But now, at long last, Acorda has a shot at the big time. The results of a recently completed Phase III study confirmed fampridine-SR's
ability to improve walking in multiple sclerosis (MS) patients. Because about half of all MS patients require assistance in
walking within 15 years of diagnosis, this is a major unmet medical need. The drug works by enhancing the ability of nerves
to conduct electrical signals, and some 42.9 percent of patients taking fampridine improved their walking speed, compared
with 9.3 percent taking placebo.
The company is ripe for acquisition by an MS player looking to bolster its franchise, according to Eric Schmidt, a managing
director and senior research analyst for Cowen and Company. It's an attractive acquisition that could offer some much-needed
revenue. Drugs that mitigate the effects of MS all have blockbuster potential of more than $1 billion in annual sales, reports
BioHealth Investor. (Acorda partners with Elan on an aspect of drug delivery.)
The company markets a $13 million drug, Zanaflex (tizanidine), to treat spasticity and, in addition to its lead candidate,
has three other molecules of interest.
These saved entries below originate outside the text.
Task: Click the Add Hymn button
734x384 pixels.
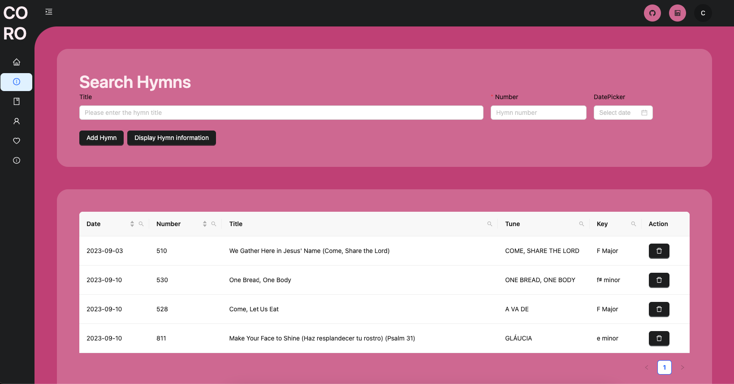Action: tap(101, 138)

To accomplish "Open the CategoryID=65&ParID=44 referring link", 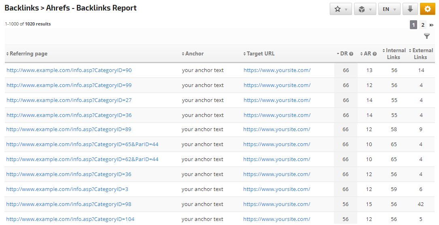I will 82,144.
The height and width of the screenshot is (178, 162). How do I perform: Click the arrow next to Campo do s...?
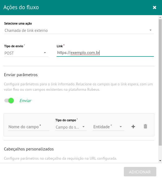(x=83, y=127)
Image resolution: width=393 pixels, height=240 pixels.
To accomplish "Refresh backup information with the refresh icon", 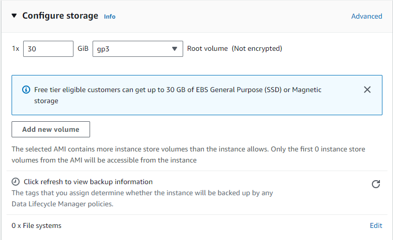I will [x=375, y=184].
Cohen says he expects two compounds to start human clinical trials by next year, while
the third, although least far along, shows potential to grow new nerve connections back after spinal cord and brain injuries.
"That's really what I dreamed about when I first started the company," says Cohen.
Acorda expects to file an NDA for fampridine-SR in the first quarter of 2009. Will it be the break Cohen has been looking
for, or are the study results merely Acorda's 15 minutes of fame? Stay tuned to see if the stock will shine, or if it will
be curtains for the company.
TRENDWATCH: Steven Burrill, CEO of Burrill & Company: "There are lots of specialized companies out there. And as Big Pharma tries to build out some
of their franchises, these companies become the only places to go."
A bolt-on oncology pipeline
With a focused oncology pipeline, Cougar Biotechnology finds itself out in front with some promising molecules that could
alter the cancer treatment paradigm. Skeptics caution against the hype that's surrounded its lead compound abiraterone (media
have called it the next prostate cancer wonder drug), but for those willing to take a gamble could have a shot at the glory,
even with additional therapies in the market.
Abiraterone is a small-molecule drug that inhibits the production of testosterone in all types of tissue—not just the testicles—through
the androgen receptor, which moderates prostate cell growth. Small studies presented at ASCO and in the Journal of Clinical Oncology show that 48 percent of patients experienced at least a 50 percent decline in prostate specific antigen (PSA) levels, a marker
of the disease, and 17 percent experienced PSA decreases of more than 90 percent.
The drug has recently entered Phase III testing—where trials are expected to enroll like "wildfire." If all goes well, the
company could submit an NDA to FDA by 2011.
"The doctors have been very excited about the activity they have seen," says Liang, of Leerink Swann. "If you look at the
data, it has been consistent. The large size of the market, first-in-class [status], clear unmet medical need—all the factors
make the drug really striking."
Certainly, there is desperate need. The American Cancer Society estimates that in 2008 there will be about 186,320 new prostate
cancer cases in the United States alone. Another 28,660 men with advanced prostate cancer, who don't respond to treatment,
will die. It is these men, who have failed on Taxotere, that abiraterone could help.